→ What the task asks:
Starting at the line with "This screenshot has width=1324, height=803.", retype every remaining line of the records exactly. Do not include pictures.

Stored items

********************

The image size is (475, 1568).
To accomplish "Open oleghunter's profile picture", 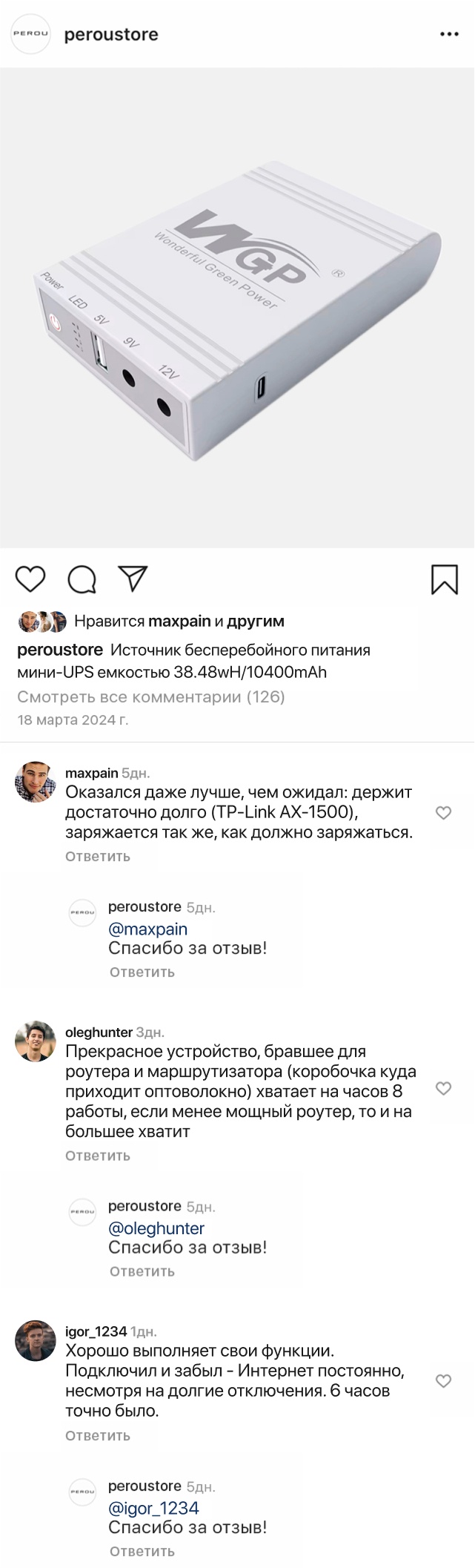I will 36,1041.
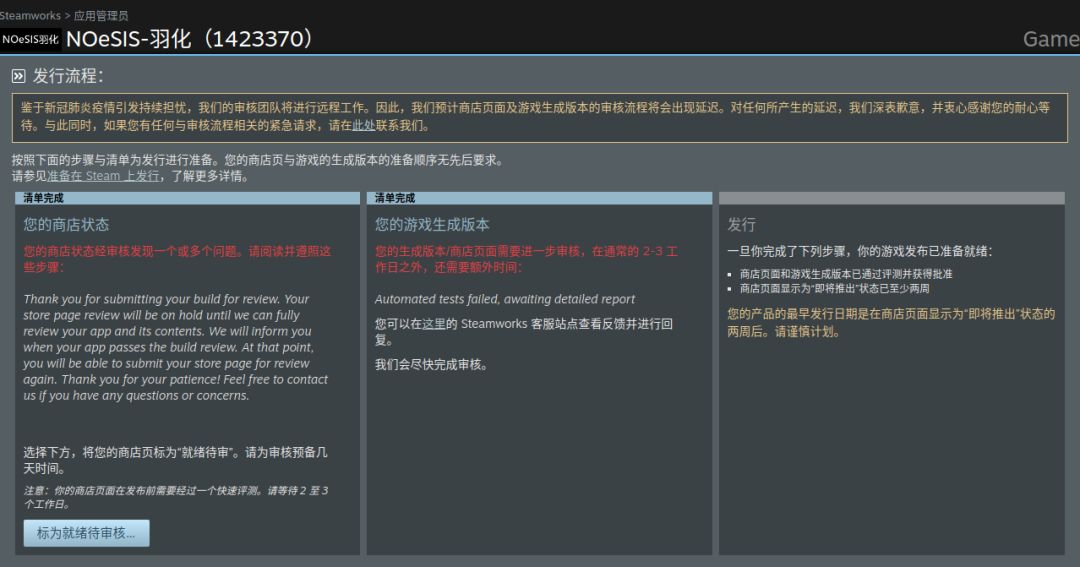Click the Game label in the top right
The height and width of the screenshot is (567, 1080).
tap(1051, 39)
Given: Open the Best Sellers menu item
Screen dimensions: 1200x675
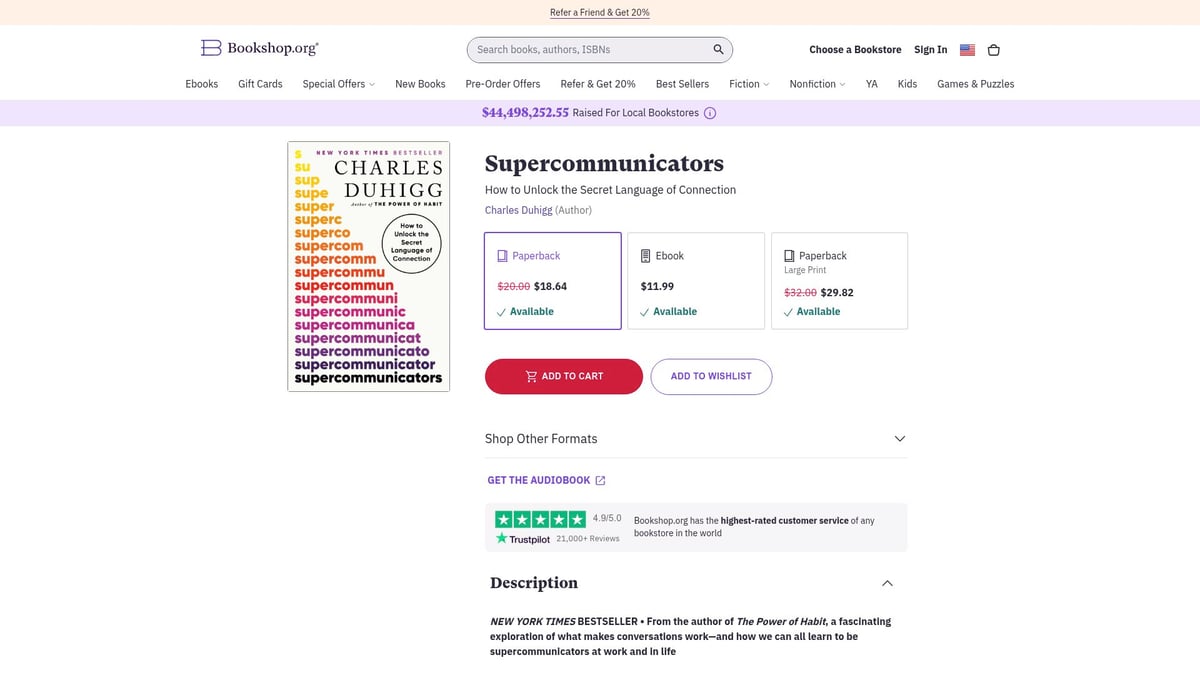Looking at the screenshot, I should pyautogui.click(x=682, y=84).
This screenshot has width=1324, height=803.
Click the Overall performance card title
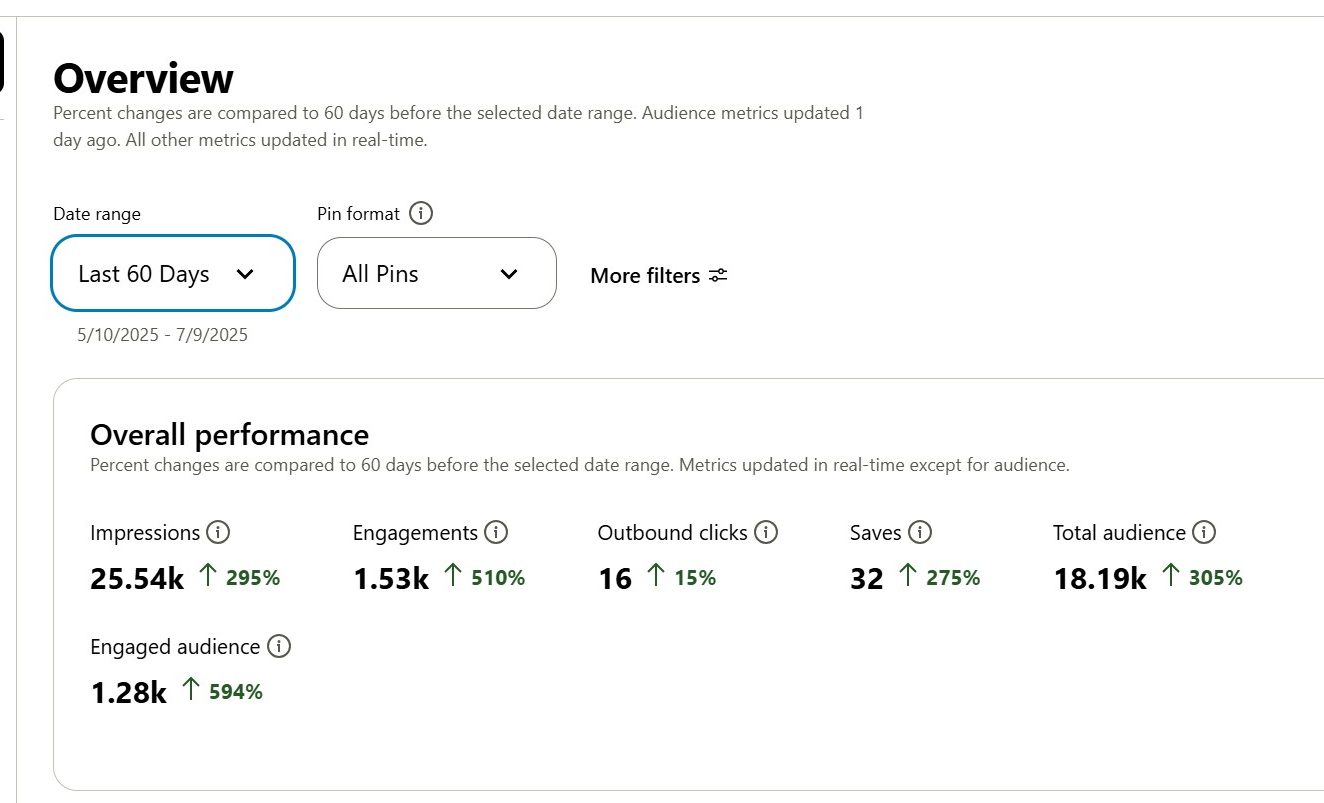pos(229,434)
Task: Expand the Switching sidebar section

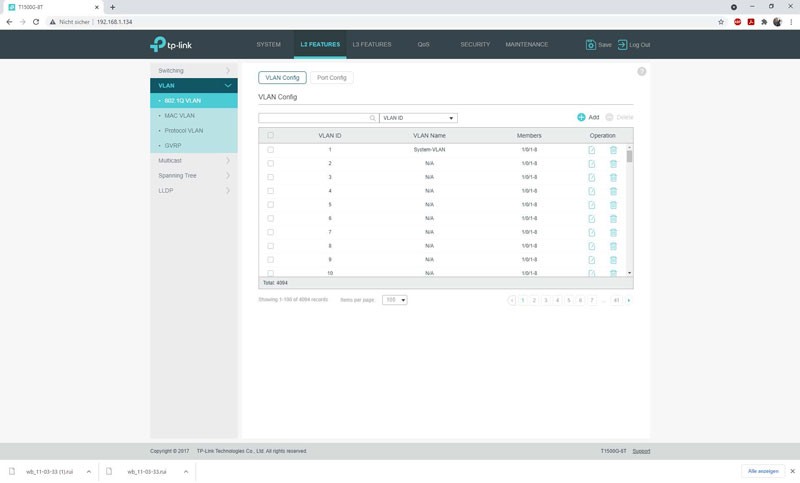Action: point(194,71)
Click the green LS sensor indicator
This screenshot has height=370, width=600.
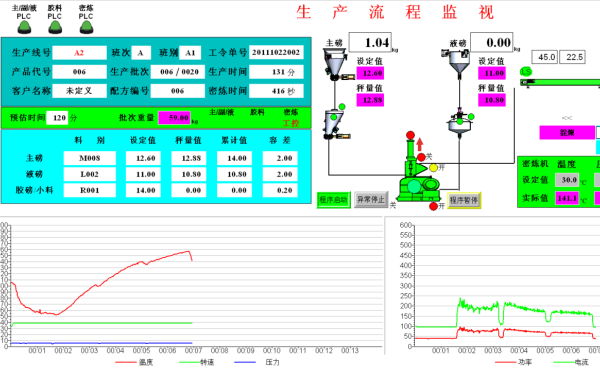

********************

→ Result of this exercise:
This screenshot has width=1324, height=803.
Click the Overall performance card title
pos(229,434)
Task: Expand the Switching sidebar section

Action: point(194,71)
Click the green LS sensor indicator
This screenshot has height=370, width=600.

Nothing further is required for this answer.